:: Recorded information ::
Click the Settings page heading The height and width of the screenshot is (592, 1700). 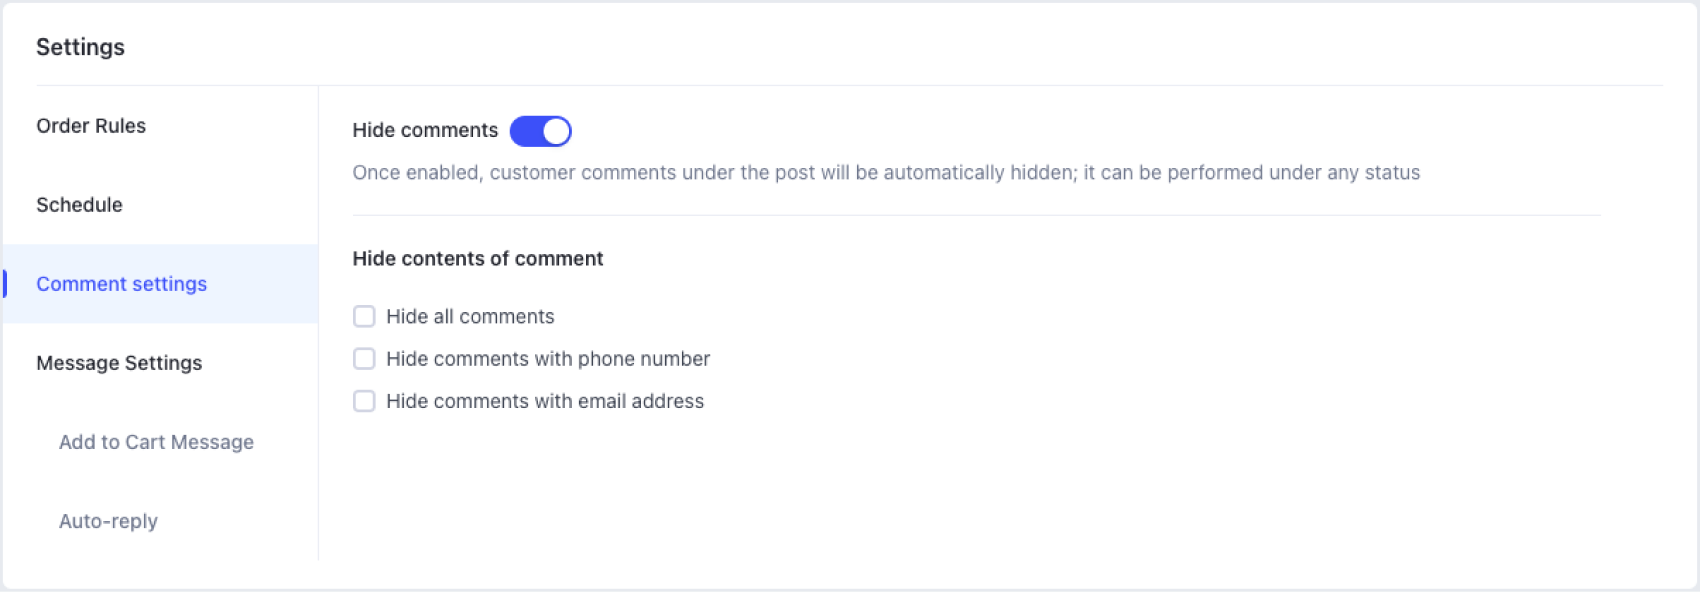tap(80, 47)
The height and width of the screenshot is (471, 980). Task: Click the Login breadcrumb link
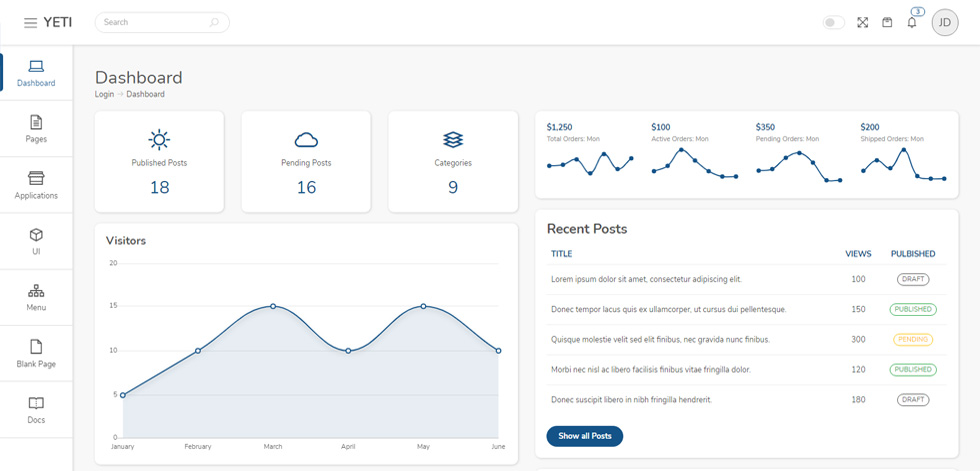point(104,94)
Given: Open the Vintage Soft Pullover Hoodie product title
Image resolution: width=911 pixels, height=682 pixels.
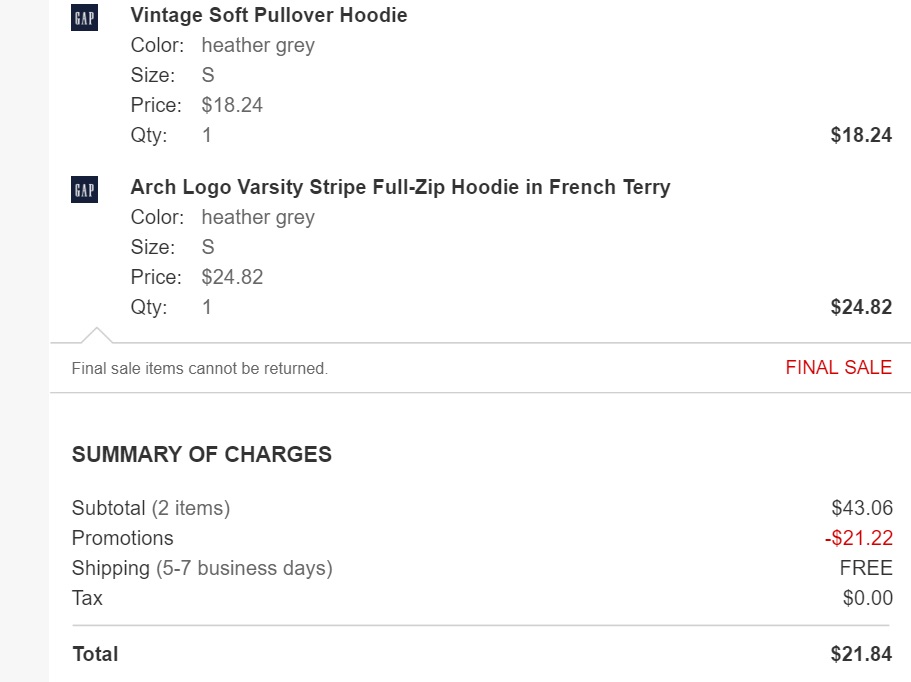Looking at the screenshot, I should coord(269,16).
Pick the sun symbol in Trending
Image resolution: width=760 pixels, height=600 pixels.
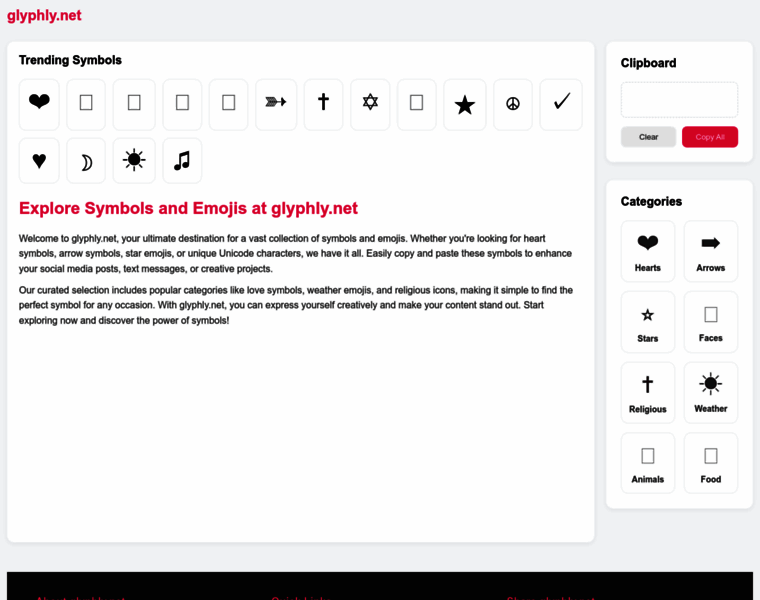pos(134,161)
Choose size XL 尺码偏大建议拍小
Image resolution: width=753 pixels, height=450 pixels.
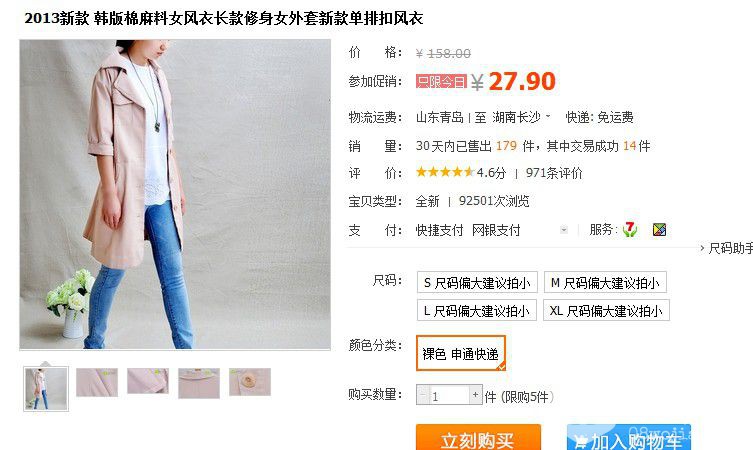tap(606, 310)
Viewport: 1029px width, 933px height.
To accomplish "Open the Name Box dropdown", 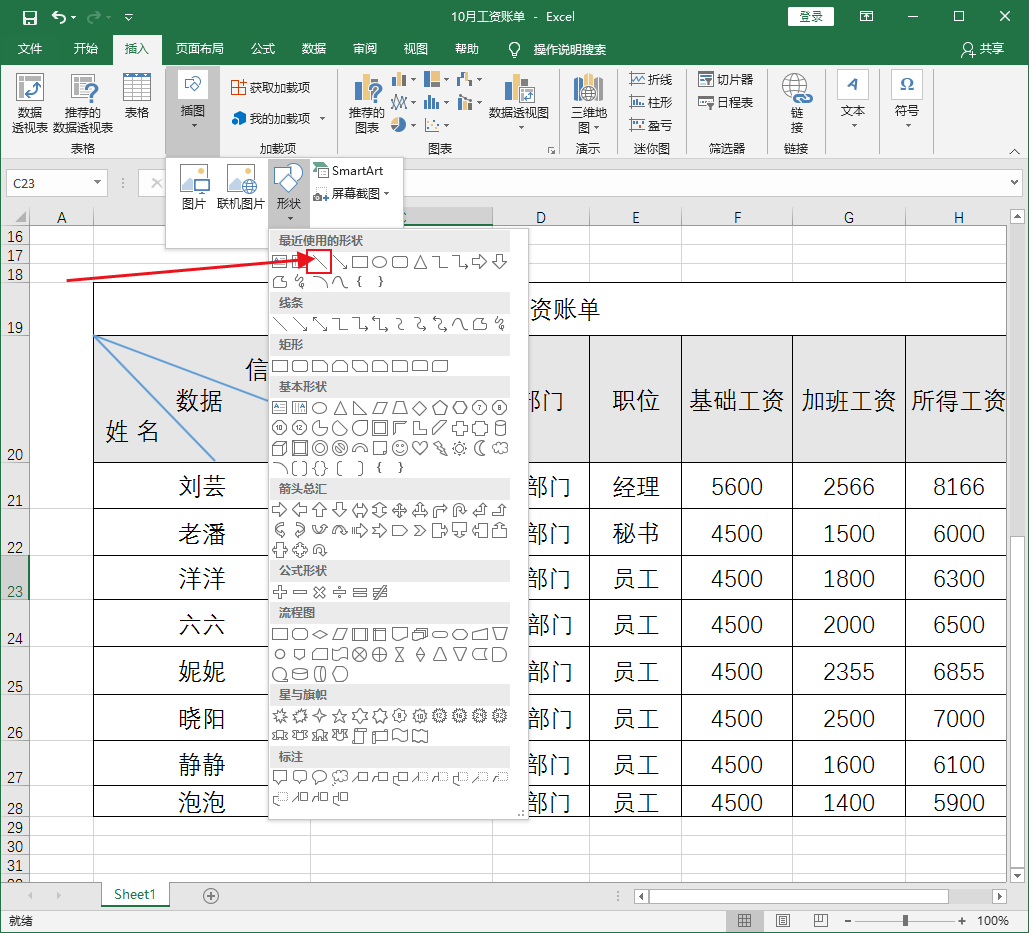I will [x=95, y=183].
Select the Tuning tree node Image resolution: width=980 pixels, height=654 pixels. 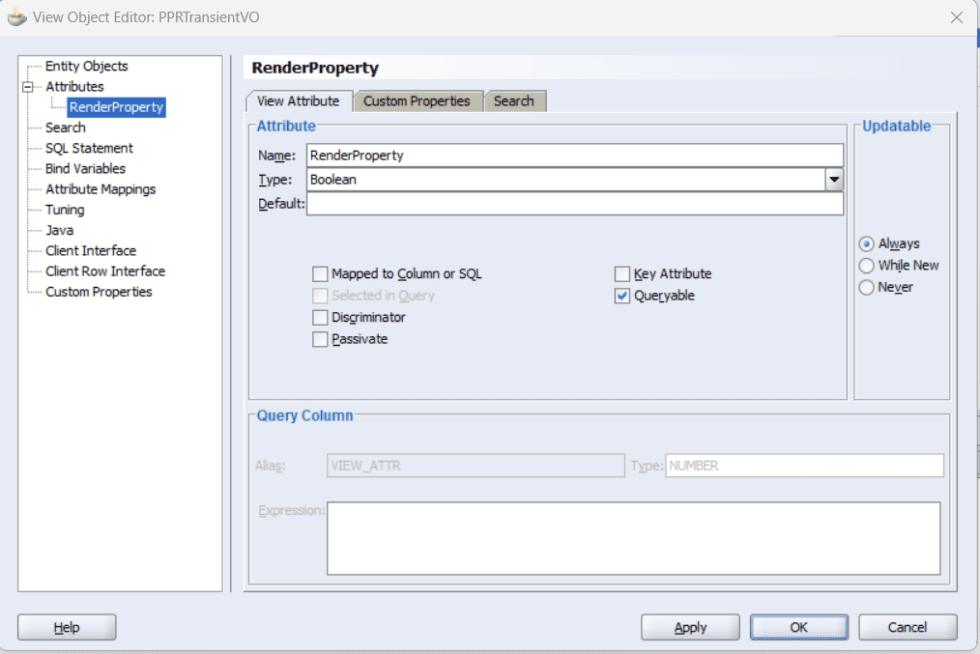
:::
# About this exercise:
Using the data above, transcribe exactly the lines between those containing "The height and width of the screenshot is (471, 980)." and "Choose size XL 尺码偏大建议拍小", inclusive, and leave every picture behind.

# Written solution:
The height and width of the screenshot is (471, 980). Task: Click the Login breadcrumb link
point(104,94)
Given: Open the Vintage Soft Pullover Hoodie product title
Image resolution: width=911 pixels, height=682 pixels.
Looking at the screenshot, I should coord(269,16).
Pick the sun symbol in Trending
Image resolution: width=760 pixels, height=600 pixels.
pos(134,161)
Choose size XL 尺码偏大建议拍小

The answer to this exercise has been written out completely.